I’m aware this is likely a configuration error on my part with PHP so won’t raise an issue, but if anyone has advice on how I can overcome this in a clustered environment I’d be super grateful.
the next thing is, what if user A edits a doc/odt file with collabora or onlyoffice on node A, User B edits that same file on node C? Will they see each other then? If not, then there will be sure a dataloss.
@LukasReschke thank you, I’ll have a look First impressions suggest redis doesn’t do multi-master, so if this is spread across multiple DCs I’d wonder how it’d scale
OK, it looks like session storage is setup, No more errors under load I’ll have to come back to clustering redis somehow though as that won’t scale.
Interestingly I just noted this on the deployment recommendations:
When master fails another slave can become master.
A multi-master setup with Galera cluster is not supported, because we require READ-COMMITTED as transaction isolation level. Galera doesn’t support this with a master-master replication which will lead to deadlocks during uploads of multiple files into one directory for example.
I guess that basically brings this experiment to a close as master-master has been pretty fundamental to what I’m trying to achieve here. Without instant replication to and from any node using Galera, I can’t see any way of having users on nodes throughout the world being able to instantly sync changes back and forth seamlessly…
Furthermore I don’t think redis is going to be suitable; it doesn’t look like it’s designed to be run open on the net which it will need to be since no master-master configuration is supported and running VPN/tunneling isn’t super convenient between nodes.
Note that Nextcloud doesn’t support a master-master on database level, this can lead to nasty problems. We’re usually recommending using something like MaxScale to split read/writes to different databases.
The idea was straightforward - if someone uploads a doc in Amsterdam it updates all databases, so someone in UK sees it on their node instantenously. Similarly UK to Amsterdam.

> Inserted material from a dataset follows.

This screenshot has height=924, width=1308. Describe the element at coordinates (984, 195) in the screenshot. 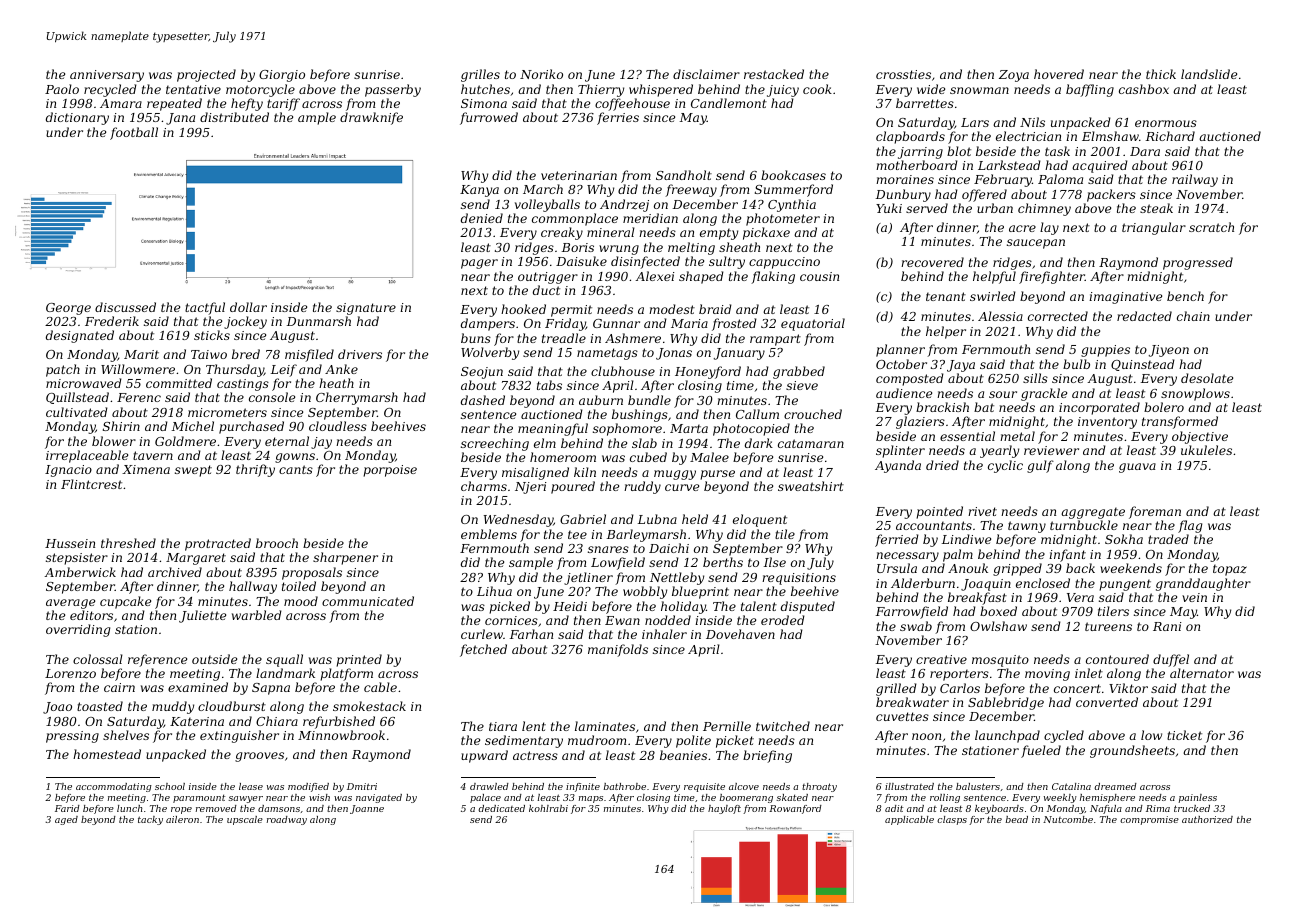

I see `offered` at that location.
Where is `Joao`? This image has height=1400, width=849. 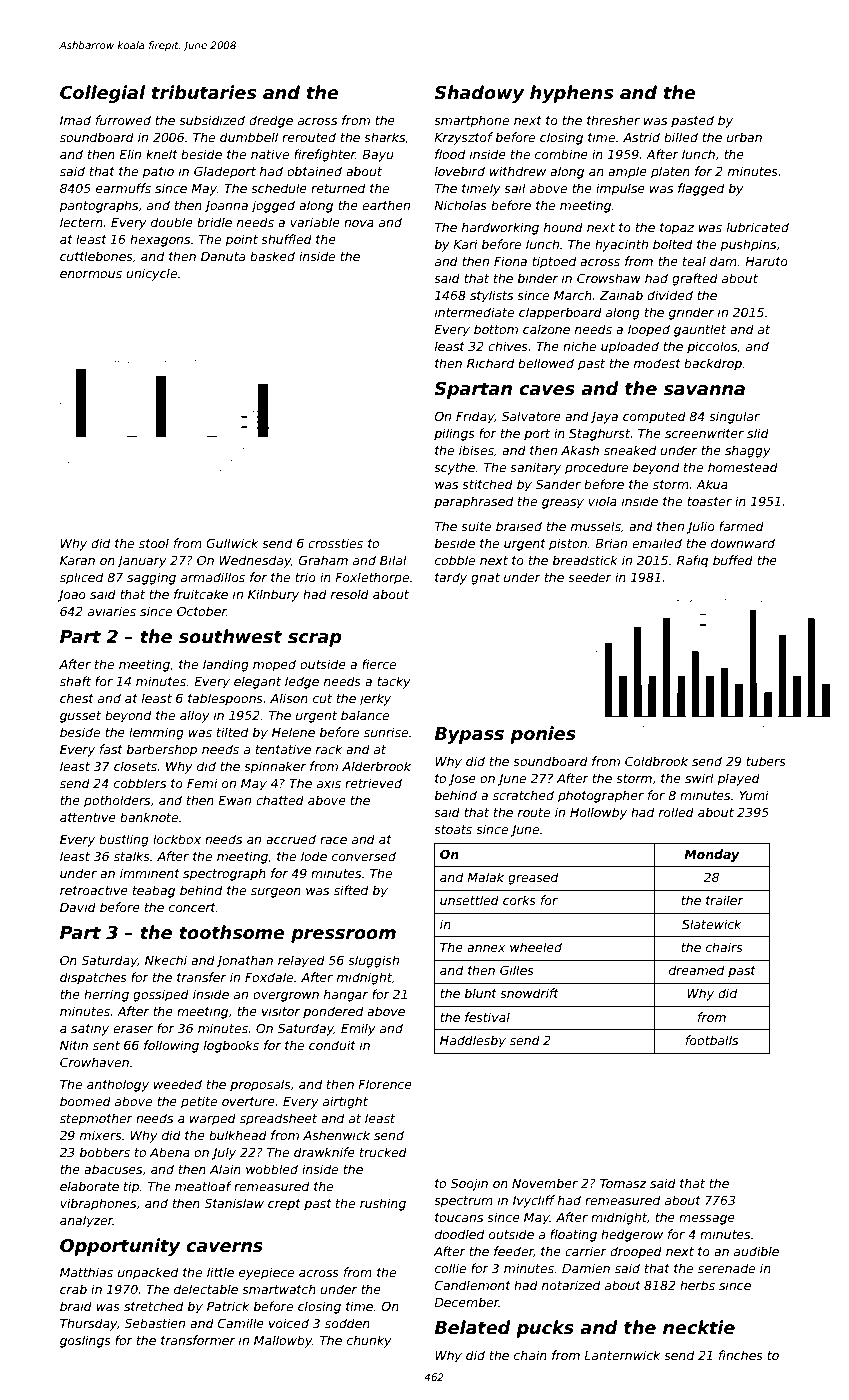 Joao is located at coordinates (72, 596).
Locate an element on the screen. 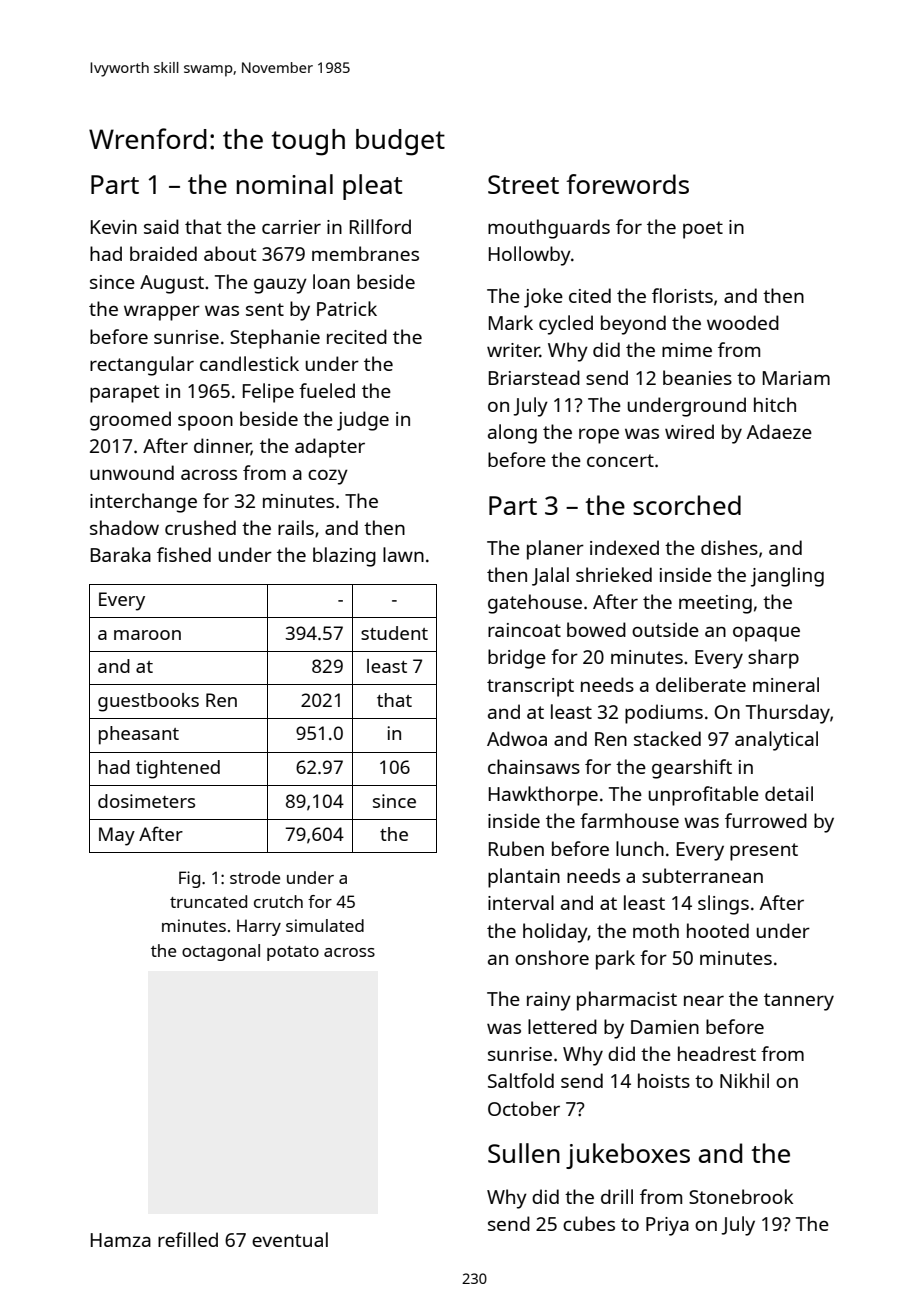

This way a master db can sit alongside each node, they all stay in sync whoever does a write from whatever node and winner-winner chicken dinner.
Doing a master-slave setup would be OK in terms of reads (slave with each node), but for writes the latency will grow the further away it is, obviously…
@LukasReschke what’s the resolution in this case? Don’t say Global Scale (yet).[quote=“guidtz, post:17, topic:12863, full:true”]
Very interesting.
Do you try it with mariadb 10.1 wich integrate master-master gallera ?
And what do you use for data sync ?
Regards
Guidtz
[/quote]
Galera master-master is in place and working fine with 6 web nodes at the moment, each node that does a write is directed via haproxy to any master and the others replicate immediately. It’s beautiful.
Data sync is syncthing, which I’ve now setup to basically replicate the whole nextcloud install folder, not just data. I did this for two reasons:
The nodes are, and should remain identical
I wanted to upgrade to 12 without doing it on each of the 6 nodes manually given the db will only be upgraded once. The upgrade of all 6 nodes was incredible; I left it in maintenance mode while it synced, and had replicated from the upgraded node to all the others within about 3 minutes, before then taking it out of maintenance mode and it all working perfectly.
Good very good. I use also master-master with haproxy in front in another projet and It’s works fine and add a new mariadb master is so simply.
What is “Data sync” ? I try glusterfs, lsyncd, drbd for found a a multidirection data sync. So I want only opensource solutions.
Problem, glusterfs and drbd make storage slower. And lsync is not done to bi-directionnal sync.